3. Don’t just talk the talk—walk it out
When discipling someone, we can’t assume that sitting across from that person and talking for an hour will do the job. No, we have to show them as well. Information is easy to come by these days. It’s knowing how to live it out that matters. It’s knowing how to put knowledge into practice.
Now, I’ve noticed that despite the wealth of information available to us, that many people (students in particular) are less knowledgeable about the Scriptures and theology (see #5 below). But our instruction must be through doing as well. It must be “as you go” and “along the way” (see instructions in Deuteronomy).
To teach people how to share their faith, for example, go out and do it with them! Model the behaviors we want to see in them by letting them see it in us. Don’t just talk about serving those in need—do it with them.

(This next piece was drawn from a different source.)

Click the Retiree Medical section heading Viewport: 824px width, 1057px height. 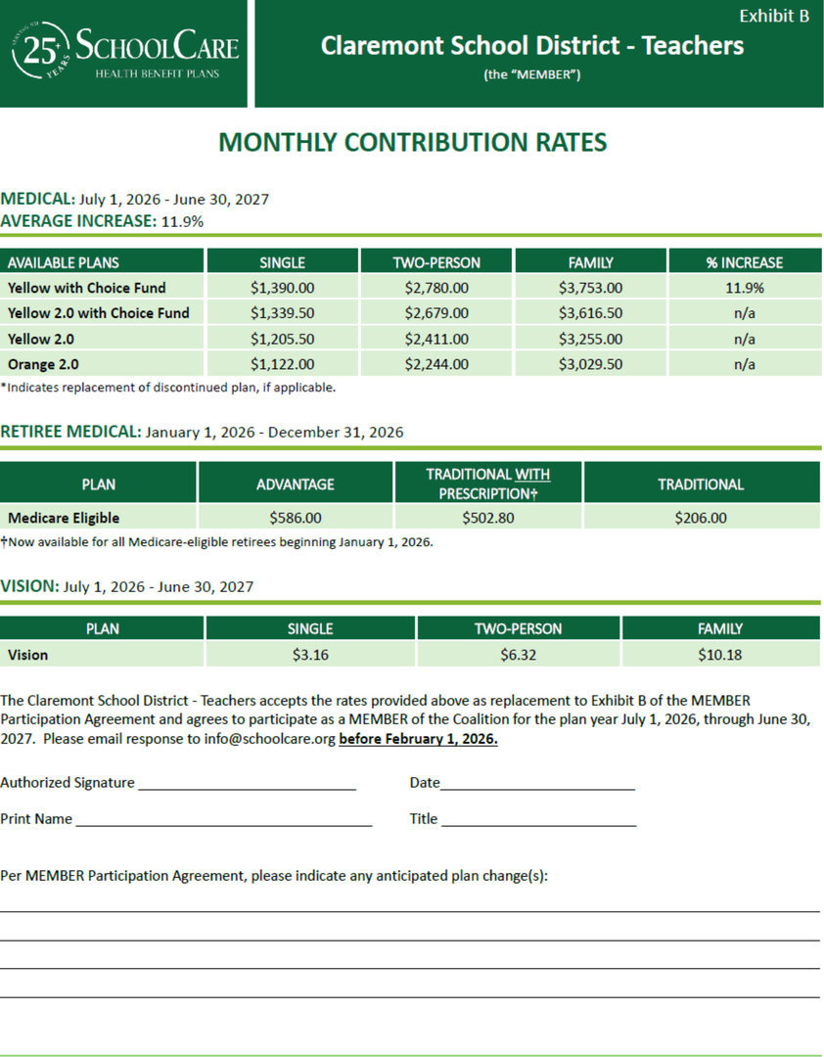pos(70,432)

People need to see what we believe lived out and put into practice in order to “get it.” This takes time and intentionality. But it pays off far more than just talking.

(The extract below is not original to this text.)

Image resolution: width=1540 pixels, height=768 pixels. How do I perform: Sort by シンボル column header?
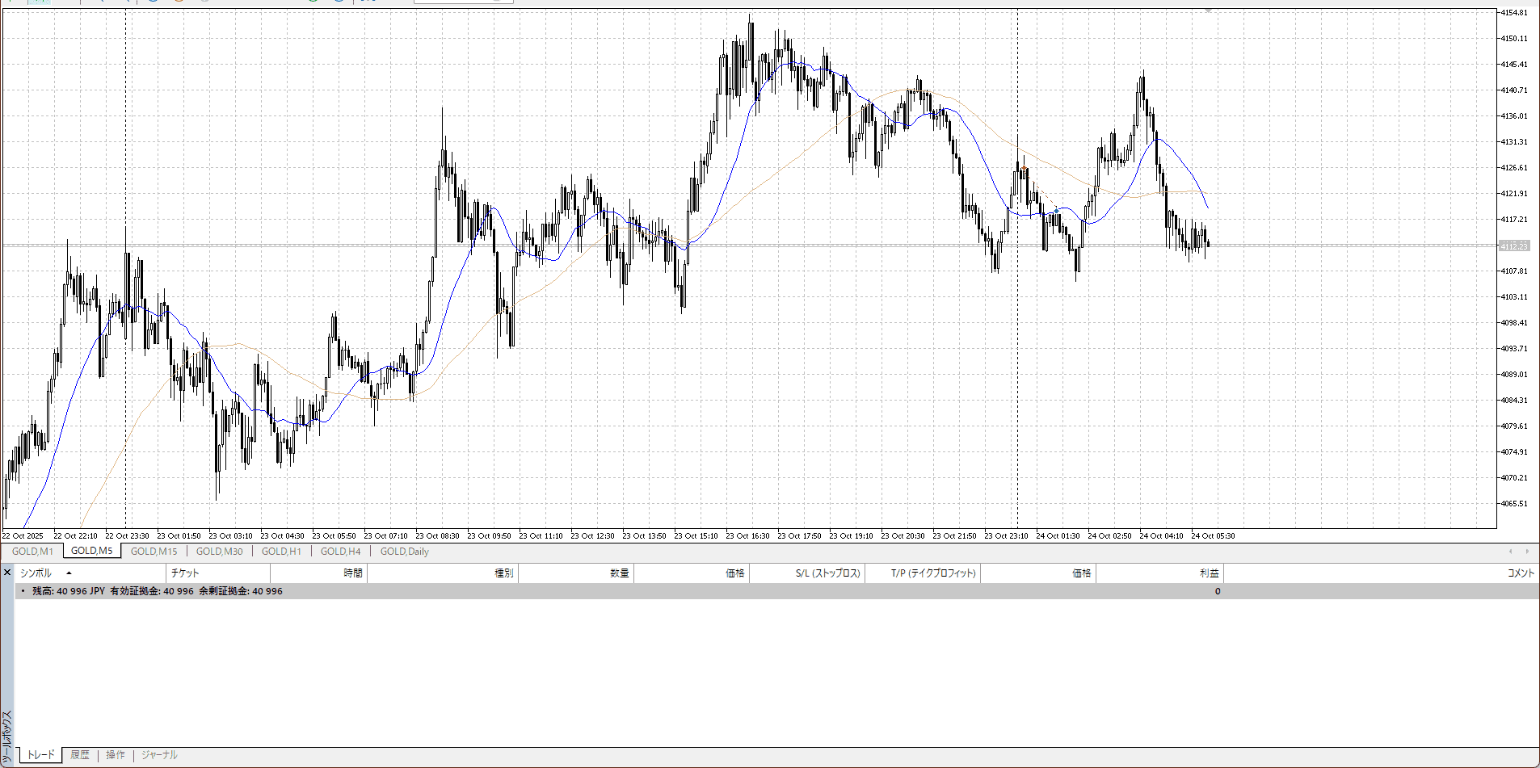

4. Be selective—don’t try to disciple just anyone or everyone
You can’t meet with everyone. You can’t help everyone. You can’t fix all their problems, offer them all the counsel they need, be there for everyone. Superman Syndrome might make you feel really important, but its a recipe guaranteed to produce burnout. Prolonged exposure to Superman Syndrome will undermine everything you’ve worked so hard to accomplish in your ministry.
So embrace the limitation of not trying to save or fix or even meet with everyone. You have to be selective. This is an obvious and liberating truth. If Jesus himself focused on 12 men, and wasn’t afraid to spend less time with others, then so should we. Bob Coleman’s book The Master Plan of Evangelism is still the best summary of Jesus’ method of discipleship:
It all started by Jesus calling a few men to follow him. This revealed immediately the direction his evangelistic strategy would take. His concern was not with programs to reach the multitudes, but with men whom the multitudes would follow. Remarkable as it may seem, Jesus started to gather these men before he ever organized an evangelistic campaign or even preached a sermon in public. Men were to be his method of winning the world to God.
(The Master Plan of Evangelism,
5. Form the head along with the heart
When speaking about effective ministry to millennials, pastor and author Dan Kimball made this observation: “What is working is non-compromised Biblical doctrine and Biblical theology, and not being afraid to boldly teach these truths. You may say, ‘of course,’ but what you’re dealing with is a generation that has never even heard of systematic theology.”
As I mentioned earlier, we live in an age of easily accessible information that hasn’t been accessed. That’s led to an unformed generation of would-be disciples. They’ve heard a lot about love and peace, but not much about holiness and putting sin to death. They’ve been encouraged and comforted with felt needs, but their intellect hasn’t been stretched. They’ve absorbed the tenets of what Christian Smith called “moral therapeutic deism,” but haven’t wrestled with many of the great teachings of Scripture or great Christian thinkers.
We can’t only speak to feelings or or how to make life work better. We’ve done that, and it produces nominal Christians who treat essential beliefs and practices of the faith like its a buffet line. Instead, we must ground those we disciple in the deeper, richer, fuller bedrock of the faith. Moving on from elementary teachings (Hebrews 6:1) to stronger stuff.
These are just some of the things that working with college students has taught me about discipleship in general. How about you? What would you add to this list? I’d love to hear from you in the comments!